[Begin Materials provided]

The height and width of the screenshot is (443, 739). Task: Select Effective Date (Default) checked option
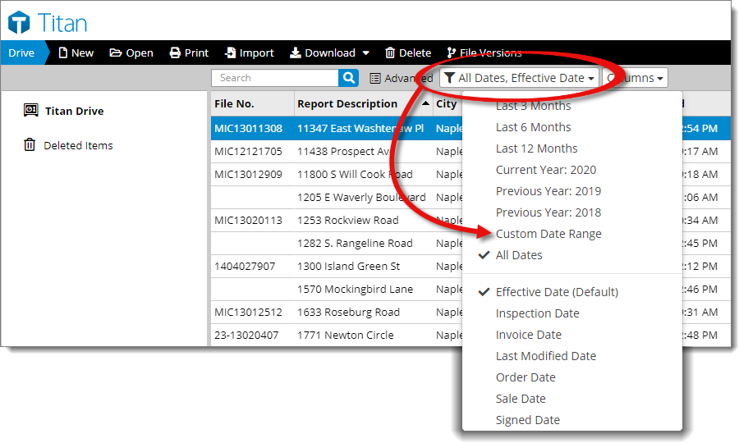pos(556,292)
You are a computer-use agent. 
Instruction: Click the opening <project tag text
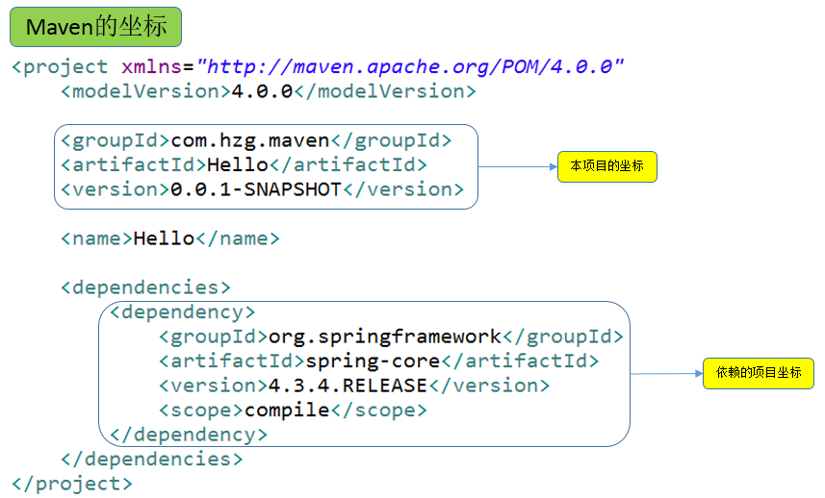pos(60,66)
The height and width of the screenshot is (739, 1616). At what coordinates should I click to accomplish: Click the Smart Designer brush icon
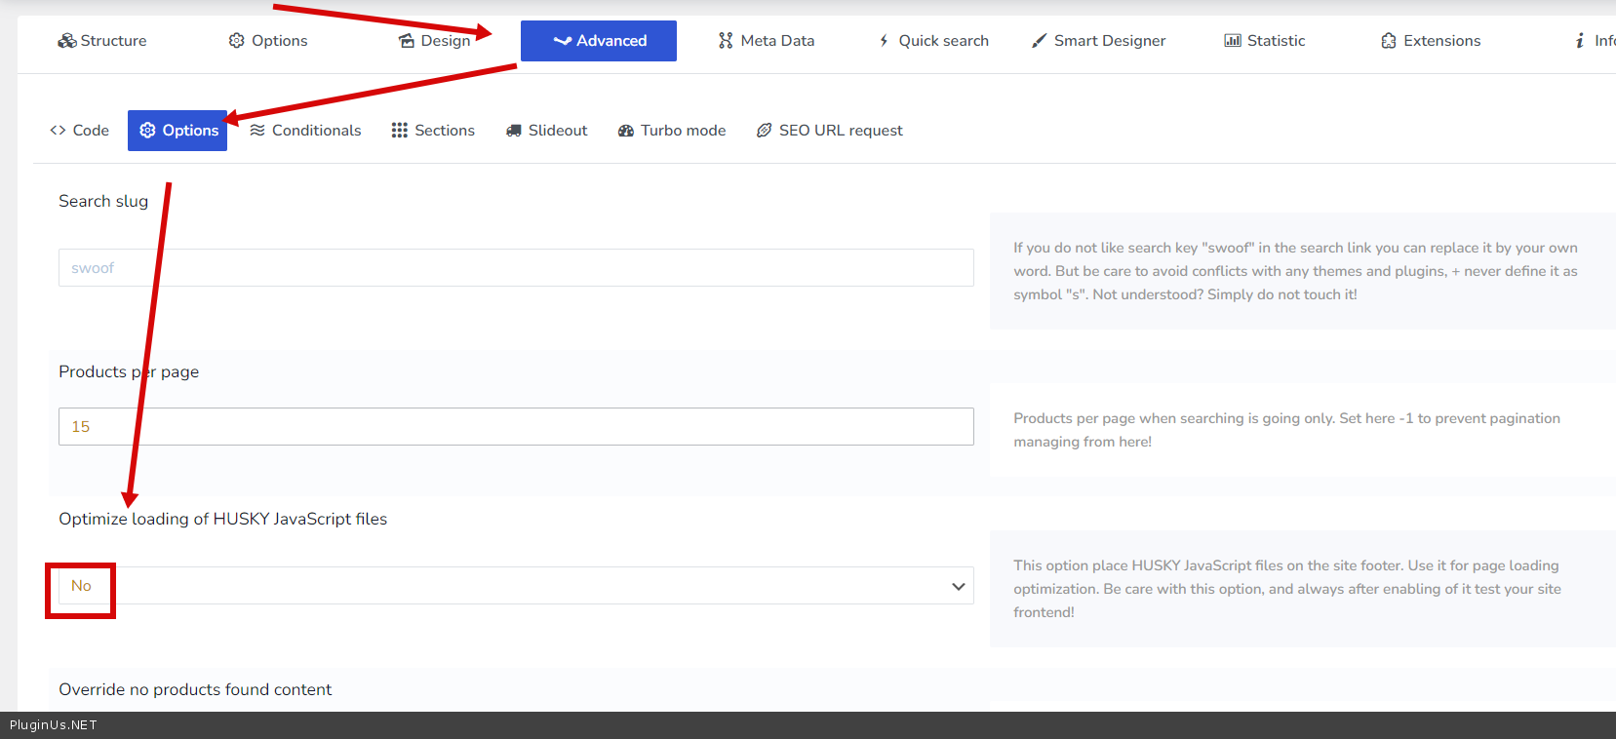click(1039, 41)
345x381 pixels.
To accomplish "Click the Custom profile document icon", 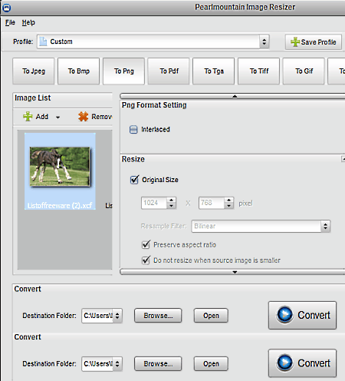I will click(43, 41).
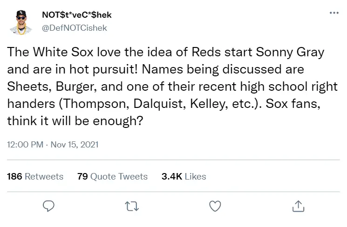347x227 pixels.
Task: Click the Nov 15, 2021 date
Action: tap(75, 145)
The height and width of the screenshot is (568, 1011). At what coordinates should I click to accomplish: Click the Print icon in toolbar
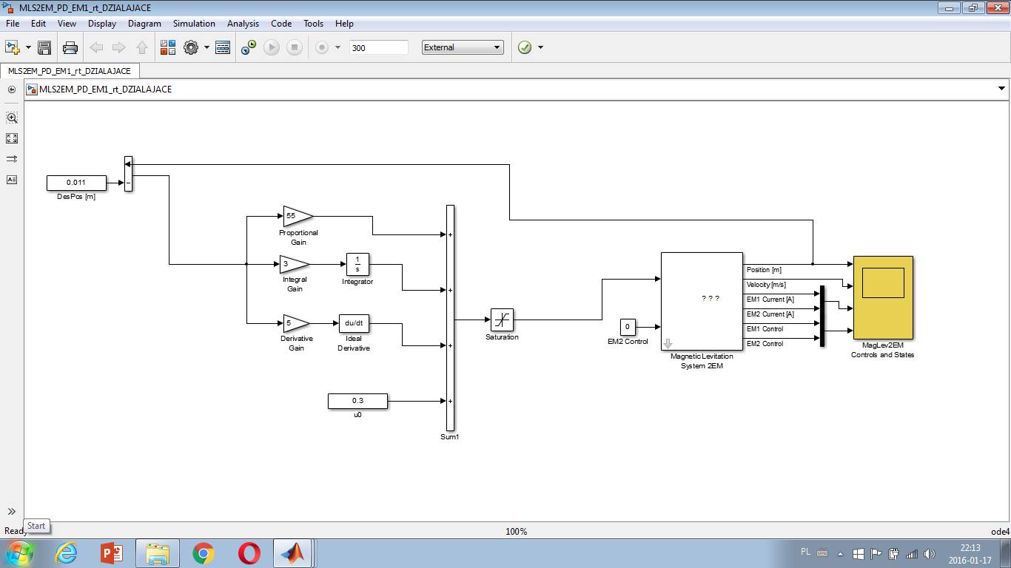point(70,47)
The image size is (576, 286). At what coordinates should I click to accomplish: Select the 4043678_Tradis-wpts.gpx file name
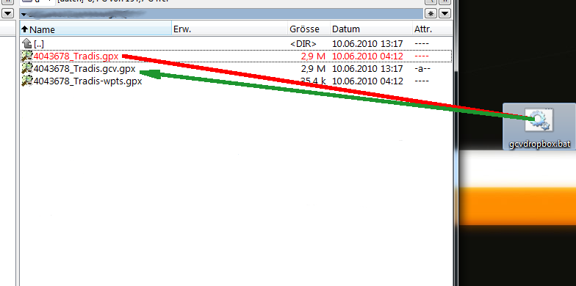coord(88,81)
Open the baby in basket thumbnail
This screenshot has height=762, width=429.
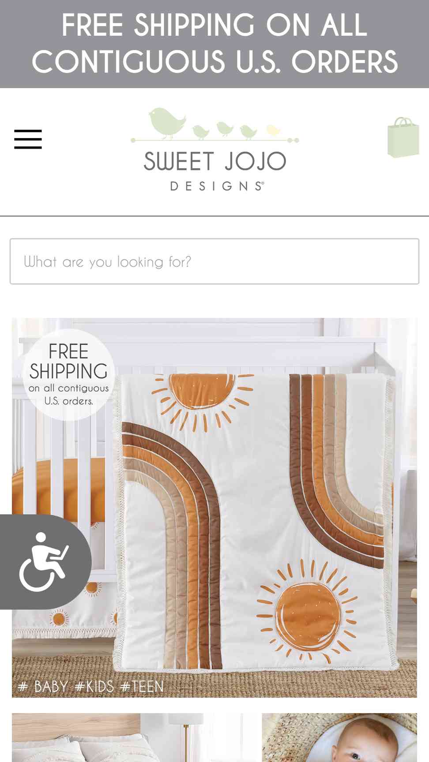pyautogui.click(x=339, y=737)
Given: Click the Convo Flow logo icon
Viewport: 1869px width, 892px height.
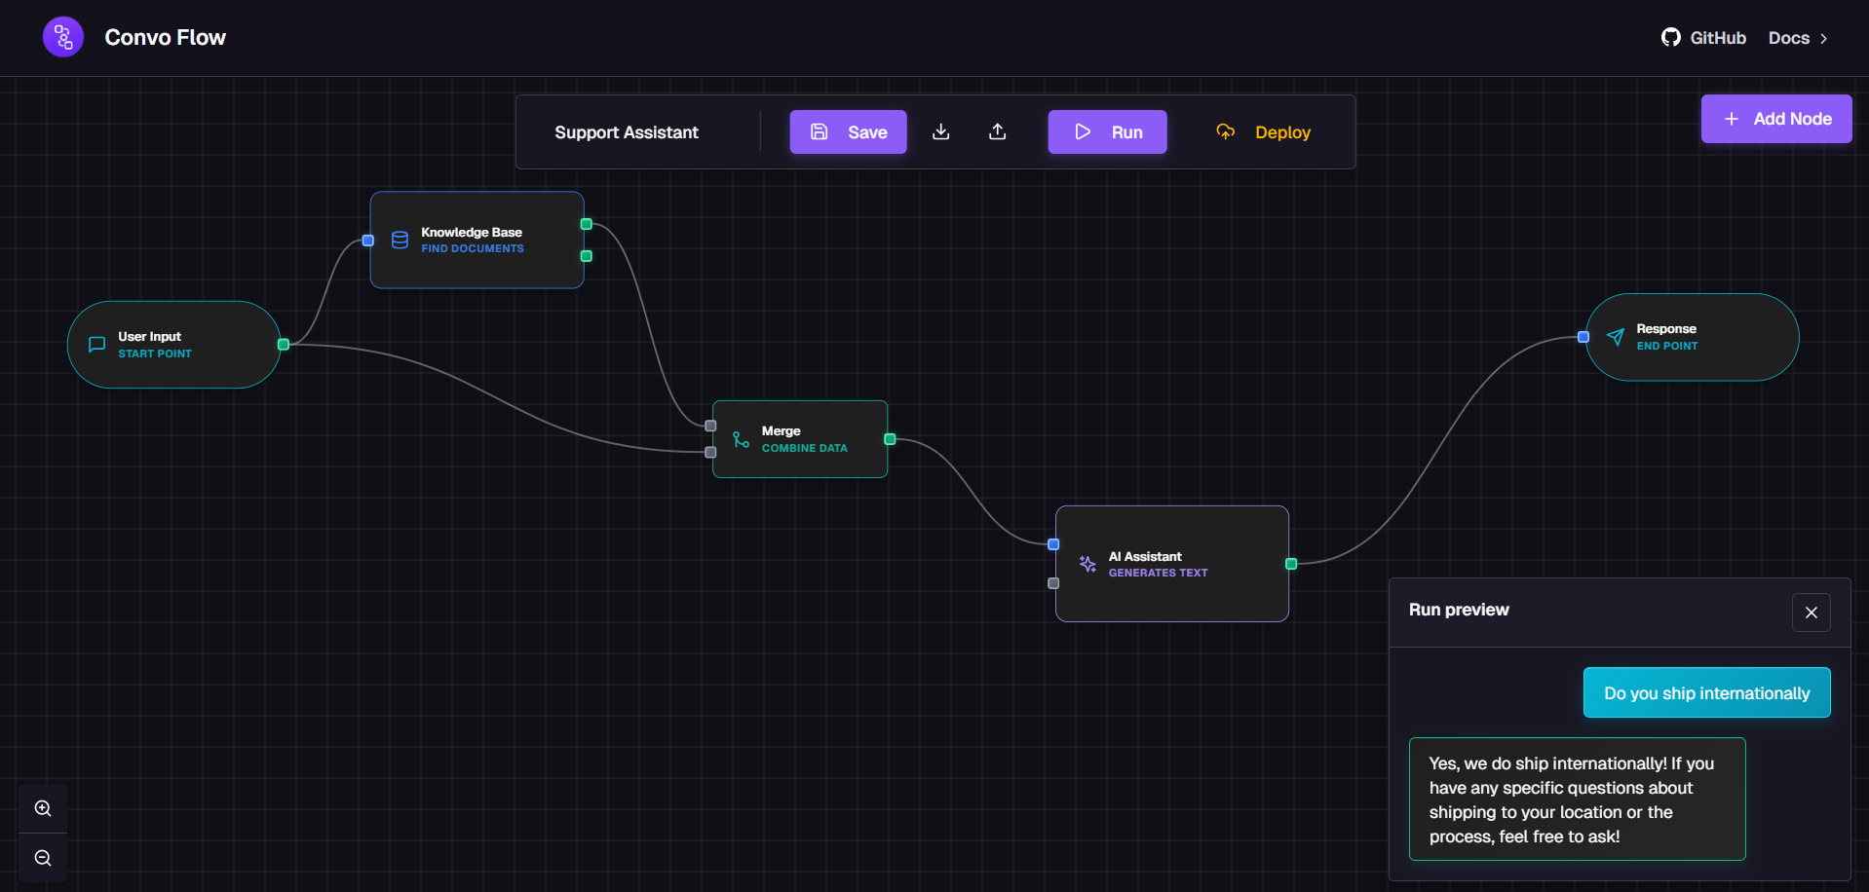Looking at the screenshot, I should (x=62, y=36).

[End Materials provided]

### What you will do
Starting with the row that contains "Given: Click the Convo Flow logo icon" and going on through the last row, rewrite those rows with "logo icon" swapped for "logo button" and everything else left as it is. Leave the pictures out of your answer.

### Reply to the exercise
Given: Click the Convo Flow logo button
Viewport: 1869px width, 892px height.
Looking at the screenshot, I should (x=62, y=36).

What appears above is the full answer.